• **ELENCO COMPITI**:
(a) Nell'articolo sulla sentenza della CGUE, individua le violazioni che l'Unione Federale attribuiva al comportamento di Meta ed elencale tutte.
(b) Prosegui l'articolo sulla legittimazione delle associazioni di consumatori in materia di privacy, partendo dopo l'ultima frase riportata.

----- ARTICOLO -----

Legittimazione delle associazioni di consumatori in materia di tutela della privacy: l'ultimo caso facebook deciso dalla CGUE

11.07.2022

CGUE, Sezione III, 28 aprile 2022, C-319

Con la sentenza del 28/04/2022 nella causa C-319[1], la Corte di Giustizia Europea ("la Corte") ha risolto la questione pregiudiziale relativa all'interpretazione dell'art. 80 par. 2 del GDPR[2] con il seguente principio: "[il Regolamento generale sulla protezione dei dati] non osta ad una normativa nazionale, la quale permetta ad un'associazione di tutela degli interessi dei consumatori di agire in giudizio, in assenza di un mandato che le sia stato conferito a questo scopo e indipendentemente dalla violazione di specifici diritti degli interessati, contro il presunto autore di un atto pregiudizievole per la protezione dei dati personali, facendo valere la violazione del divieto delle pratiche commerciali sleali, la violazione di una legge in materia di tutela dei consumatori o la violazione del divieto di utilizzazione di condizioni generali di contratto nulle, qualora il trattamento di dati in questione sia idoneo a pregiudicare i diritti che delle persone fisiche identificate o identificabili si vedono riconosciuti dal regolamento summenzionato".

Riassumendo brevemente il caso, si riferisce che una delle più note associazioni per la tutela dei diritti dei consumatori di diritto tedesco[3] aveva proposto un'azione inibitoria nei confronti della Meta Platforms Ireland[4] contro le condizioni generali applicate ai consumatori per poter fruire di una sezione dedicata a giochi interattivi gratuiti.

In particolare, si chiedeva la dichiarazione di nullità della clausola, ritenuta vessatoria, che consentiva alla piattaforma di gioco di accedere e registrare dati personali degli utenti per pubblicare post per loro conto[5].

Secondo l'Unione Federale tale comportamento della Meta configurava contemporaneamente più violazioni:
- della normativa tedesca in materia di protezione dei dati personali,
- una pratica commerciale sleale,
- di una legge in materia di tutela dei consumatori,
- del divieto di utilizzazione di condizioni generali di contratto nulle.
L' associazione di diritto tedesco ha agito in applicazione della normativa nazionale sulle azioni inibitorie[6], della legge sulle pratiche concorrenziali sleali e del codice civile tedesco e l'azione è stata proposta indipendentemente dalla violazione concreta del diritto alla tutela dei dati di un interessato e senza un mandato conferito da tale persona.

----- ESTRATTO DEL DATASET -----

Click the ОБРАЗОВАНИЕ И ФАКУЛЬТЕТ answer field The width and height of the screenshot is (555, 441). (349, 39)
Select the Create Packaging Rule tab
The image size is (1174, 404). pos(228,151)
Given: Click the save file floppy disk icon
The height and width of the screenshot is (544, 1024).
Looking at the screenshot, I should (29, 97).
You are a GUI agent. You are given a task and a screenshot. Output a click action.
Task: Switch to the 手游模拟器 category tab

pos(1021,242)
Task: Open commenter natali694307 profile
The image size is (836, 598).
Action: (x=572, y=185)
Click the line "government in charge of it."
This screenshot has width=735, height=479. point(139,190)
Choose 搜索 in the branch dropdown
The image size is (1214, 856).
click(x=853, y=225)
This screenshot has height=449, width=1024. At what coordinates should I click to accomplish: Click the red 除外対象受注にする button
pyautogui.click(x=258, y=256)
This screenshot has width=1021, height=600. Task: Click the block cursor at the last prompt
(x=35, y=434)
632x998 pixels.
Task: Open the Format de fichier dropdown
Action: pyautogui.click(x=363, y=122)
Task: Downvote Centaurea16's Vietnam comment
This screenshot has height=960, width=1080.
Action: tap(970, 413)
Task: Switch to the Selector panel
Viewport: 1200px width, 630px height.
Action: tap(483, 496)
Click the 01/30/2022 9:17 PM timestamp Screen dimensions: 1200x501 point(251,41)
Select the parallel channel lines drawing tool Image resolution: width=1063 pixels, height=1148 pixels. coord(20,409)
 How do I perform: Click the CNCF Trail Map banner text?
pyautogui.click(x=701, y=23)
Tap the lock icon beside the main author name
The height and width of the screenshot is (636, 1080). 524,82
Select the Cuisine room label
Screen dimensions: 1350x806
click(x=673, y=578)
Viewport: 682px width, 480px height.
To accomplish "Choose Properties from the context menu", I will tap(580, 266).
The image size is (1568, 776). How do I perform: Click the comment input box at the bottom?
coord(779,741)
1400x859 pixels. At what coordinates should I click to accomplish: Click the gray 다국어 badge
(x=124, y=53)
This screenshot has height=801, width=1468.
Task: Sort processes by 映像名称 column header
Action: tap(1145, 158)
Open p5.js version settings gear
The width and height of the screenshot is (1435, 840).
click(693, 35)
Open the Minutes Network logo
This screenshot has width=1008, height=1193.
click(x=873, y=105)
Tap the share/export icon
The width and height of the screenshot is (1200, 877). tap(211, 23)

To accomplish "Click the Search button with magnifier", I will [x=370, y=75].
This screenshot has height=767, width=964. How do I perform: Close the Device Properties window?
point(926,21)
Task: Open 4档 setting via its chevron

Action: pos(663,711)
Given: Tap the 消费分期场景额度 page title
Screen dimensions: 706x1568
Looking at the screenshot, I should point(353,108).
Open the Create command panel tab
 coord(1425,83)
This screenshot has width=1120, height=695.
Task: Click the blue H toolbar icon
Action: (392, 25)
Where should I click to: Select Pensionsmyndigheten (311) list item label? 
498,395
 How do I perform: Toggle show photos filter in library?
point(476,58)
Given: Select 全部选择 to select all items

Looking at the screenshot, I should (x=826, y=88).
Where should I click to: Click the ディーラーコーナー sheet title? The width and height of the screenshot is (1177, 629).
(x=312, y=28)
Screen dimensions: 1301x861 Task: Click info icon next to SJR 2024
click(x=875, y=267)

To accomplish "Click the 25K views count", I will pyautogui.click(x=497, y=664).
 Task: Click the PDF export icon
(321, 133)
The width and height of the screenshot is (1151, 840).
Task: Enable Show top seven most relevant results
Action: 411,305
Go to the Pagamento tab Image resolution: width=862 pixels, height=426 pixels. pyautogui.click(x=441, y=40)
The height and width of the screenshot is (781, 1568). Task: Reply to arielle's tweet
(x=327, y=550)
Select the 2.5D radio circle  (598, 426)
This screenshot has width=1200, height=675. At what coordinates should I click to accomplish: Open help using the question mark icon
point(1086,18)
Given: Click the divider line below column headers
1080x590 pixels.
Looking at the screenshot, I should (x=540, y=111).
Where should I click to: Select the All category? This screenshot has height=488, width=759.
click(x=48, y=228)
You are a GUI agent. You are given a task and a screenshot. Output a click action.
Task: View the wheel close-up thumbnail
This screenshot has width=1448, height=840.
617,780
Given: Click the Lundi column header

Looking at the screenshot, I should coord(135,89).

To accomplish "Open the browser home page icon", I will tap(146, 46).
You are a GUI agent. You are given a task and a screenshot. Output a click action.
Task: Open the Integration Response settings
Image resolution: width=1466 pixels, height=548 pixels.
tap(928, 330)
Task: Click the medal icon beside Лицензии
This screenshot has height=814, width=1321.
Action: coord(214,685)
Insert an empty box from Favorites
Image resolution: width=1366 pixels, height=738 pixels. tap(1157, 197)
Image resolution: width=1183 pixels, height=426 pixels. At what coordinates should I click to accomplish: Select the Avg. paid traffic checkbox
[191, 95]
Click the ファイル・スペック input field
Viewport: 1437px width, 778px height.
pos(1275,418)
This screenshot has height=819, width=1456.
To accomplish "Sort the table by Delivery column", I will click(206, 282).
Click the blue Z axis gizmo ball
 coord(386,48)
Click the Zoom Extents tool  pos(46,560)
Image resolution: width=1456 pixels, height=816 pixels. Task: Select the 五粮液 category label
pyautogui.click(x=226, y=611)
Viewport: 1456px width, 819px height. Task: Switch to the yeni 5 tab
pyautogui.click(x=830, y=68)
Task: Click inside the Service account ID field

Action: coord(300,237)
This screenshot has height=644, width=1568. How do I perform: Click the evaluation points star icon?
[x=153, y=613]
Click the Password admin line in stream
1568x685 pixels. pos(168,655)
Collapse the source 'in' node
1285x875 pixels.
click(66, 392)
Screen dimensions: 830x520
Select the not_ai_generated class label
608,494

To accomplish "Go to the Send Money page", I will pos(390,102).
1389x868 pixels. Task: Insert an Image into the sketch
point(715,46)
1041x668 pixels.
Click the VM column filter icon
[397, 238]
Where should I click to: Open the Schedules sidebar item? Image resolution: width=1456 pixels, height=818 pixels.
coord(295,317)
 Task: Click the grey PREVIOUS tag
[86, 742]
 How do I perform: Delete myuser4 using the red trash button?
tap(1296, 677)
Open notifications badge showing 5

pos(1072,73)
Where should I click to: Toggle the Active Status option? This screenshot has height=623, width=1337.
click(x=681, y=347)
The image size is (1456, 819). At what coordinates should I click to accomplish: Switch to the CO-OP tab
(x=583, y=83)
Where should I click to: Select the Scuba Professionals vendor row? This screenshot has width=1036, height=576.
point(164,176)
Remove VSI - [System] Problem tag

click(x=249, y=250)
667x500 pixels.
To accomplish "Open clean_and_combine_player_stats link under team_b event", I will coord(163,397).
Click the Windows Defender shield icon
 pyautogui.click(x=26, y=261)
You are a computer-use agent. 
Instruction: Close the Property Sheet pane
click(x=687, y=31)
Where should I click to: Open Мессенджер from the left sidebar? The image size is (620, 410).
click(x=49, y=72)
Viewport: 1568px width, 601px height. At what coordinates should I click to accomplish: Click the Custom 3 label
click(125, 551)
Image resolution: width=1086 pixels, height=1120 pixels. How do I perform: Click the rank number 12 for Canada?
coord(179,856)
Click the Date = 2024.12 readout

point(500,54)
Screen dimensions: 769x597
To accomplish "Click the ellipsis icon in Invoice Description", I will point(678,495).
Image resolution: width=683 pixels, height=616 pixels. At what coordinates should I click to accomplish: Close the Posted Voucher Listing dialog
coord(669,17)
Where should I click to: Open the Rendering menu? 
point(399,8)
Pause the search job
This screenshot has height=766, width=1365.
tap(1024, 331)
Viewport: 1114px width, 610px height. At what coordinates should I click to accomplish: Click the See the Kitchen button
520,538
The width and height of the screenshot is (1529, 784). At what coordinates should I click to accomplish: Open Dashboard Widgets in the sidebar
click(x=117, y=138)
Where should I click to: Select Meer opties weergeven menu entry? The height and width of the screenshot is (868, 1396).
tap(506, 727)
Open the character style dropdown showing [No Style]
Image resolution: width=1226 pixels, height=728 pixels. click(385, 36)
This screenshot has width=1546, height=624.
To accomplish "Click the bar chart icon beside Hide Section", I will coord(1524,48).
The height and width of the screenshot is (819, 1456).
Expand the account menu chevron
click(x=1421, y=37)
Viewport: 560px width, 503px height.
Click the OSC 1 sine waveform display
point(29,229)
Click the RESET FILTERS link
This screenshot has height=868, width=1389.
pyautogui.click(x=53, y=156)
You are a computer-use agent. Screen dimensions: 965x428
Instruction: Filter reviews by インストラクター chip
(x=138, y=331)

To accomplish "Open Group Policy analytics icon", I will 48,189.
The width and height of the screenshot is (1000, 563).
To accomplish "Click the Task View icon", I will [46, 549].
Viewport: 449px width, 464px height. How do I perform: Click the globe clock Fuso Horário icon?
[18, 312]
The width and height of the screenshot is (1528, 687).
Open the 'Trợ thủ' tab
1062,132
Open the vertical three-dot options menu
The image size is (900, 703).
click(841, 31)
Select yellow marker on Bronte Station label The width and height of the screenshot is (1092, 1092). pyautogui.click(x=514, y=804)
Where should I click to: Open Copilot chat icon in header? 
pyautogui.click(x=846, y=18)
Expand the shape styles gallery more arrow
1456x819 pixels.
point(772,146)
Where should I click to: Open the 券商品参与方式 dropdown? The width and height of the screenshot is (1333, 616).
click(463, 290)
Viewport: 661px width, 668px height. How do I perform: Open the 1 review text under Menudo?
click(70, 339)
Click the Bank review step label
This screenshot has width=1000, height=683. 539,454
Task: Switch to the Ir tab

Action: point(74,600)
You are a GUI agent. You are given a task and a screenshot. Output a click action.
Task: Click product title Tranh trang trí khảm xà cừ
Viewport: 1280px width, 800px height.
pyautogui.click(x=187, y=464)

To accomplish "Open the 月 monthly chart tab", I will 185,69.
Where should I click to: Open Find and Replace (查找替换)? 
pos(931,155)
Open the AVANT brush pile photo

-----

• **ESITI DEI COMPITI**:
(a)
- Violazione della normativa tedesca in materia di protezione dei dati personali
- Pratica commerciale sleale
- Violazione di una legge in materia di tutela dei consumatori
- Violazione del divieto di utilizzazione di condizioni generali di contratto nulle

(b)
Le norme di diritto tedesco sono antecedenti al GDPR e per tale motivo la Corte federale di Giustizia[7] ha ritenuto opportuno rinviare alla Corte di Giustizia Europea.

La questione pregiudiziale è stata posta al fine di risolvere i dubbi relativi alla compatibilità di normative nazionali e precedenti al GDPR che consentissero una legittimazione oggettiva a favore di associazioni di diritto nazionale, sulla base del fatto che l'art 80 par. 2 dello stesso Regolamento Europeo non sembra autorizzare tale legittimazione, riportando gli stessi presupposti di cui al par. 1, ovvero che i diritti di un interessato siano stati effettivamente violati a causa di un illecito trattamento di dati.

La Corte ha innanzitutto escluso che, nel caso di specie, fossero pertinenti le disposizioni di cui agli artt. 80 par. 1 e da 77 a 79 del GDPR poiché da un lato la prima si fonda sul necessario conferimento di un mandato all'organismo, all'organizzazione o all'associazione senza scopo di lucro contemplati da tale disposizione, mentre le seconde fanno riferimento all'interessato stesso o al soggetto così designato al fine di legittimare le azioni giuridiche previste.

La pronuncia ricorda che il GDPR si è posto come obiettivo di ottenere un'armonizzazione delle normative nazionali relative alla protezione dei dati personali che sia, in linea di principio, completa.

Come spesso accade nell'ambito legislativo sovranazionale, tuttavia, vengono inserite delle clausole di apertura a favore degli Stati membri che offrono la possibilità di prevedere norme nazionali supplementari, talvolta più rigorose altre volte a carattere derogatorio, che lasciano un margine di discrezionalità circa l'attuazione di alcuni aspetti del Regolamento[8]. È ovvio concludere, però, che il margine di discrezionalità lasciato alla normativa nazionale non può condurre a un risultato che sia in contrasto o pregiudichi il contenuto e gli obiettivi del GDPR.
È nell'ambito di questa cornice, dunque, che viene esaminata la validità della normativa tedesca relativa alla legittimazione oggettiva delle associazioni senza scopo di lucro nella proposizione di una class action.

L' Unione Federale rispetta soggettivamente e senza alcun dubbio i criteri previsti all'art 80 par. 2, il quale si riferisce ad "un organismo, un'organizzazione o un'associazione senza scopo di lucro, che siano debitamente costituiti secondo il diritto di uno Stato membro, i cui obiettivi statutari siano di pubblico interesse e che siano attivi nel settore della protezione dei diritti e delle libertà degli interessati con riguardo alla protezione dei dati personali".

L'obiettivo generale di assicurare i diritti e le libertà dei consumatori può realizzarsi anche mediante la tutela dei loro diritti in materia di privacy.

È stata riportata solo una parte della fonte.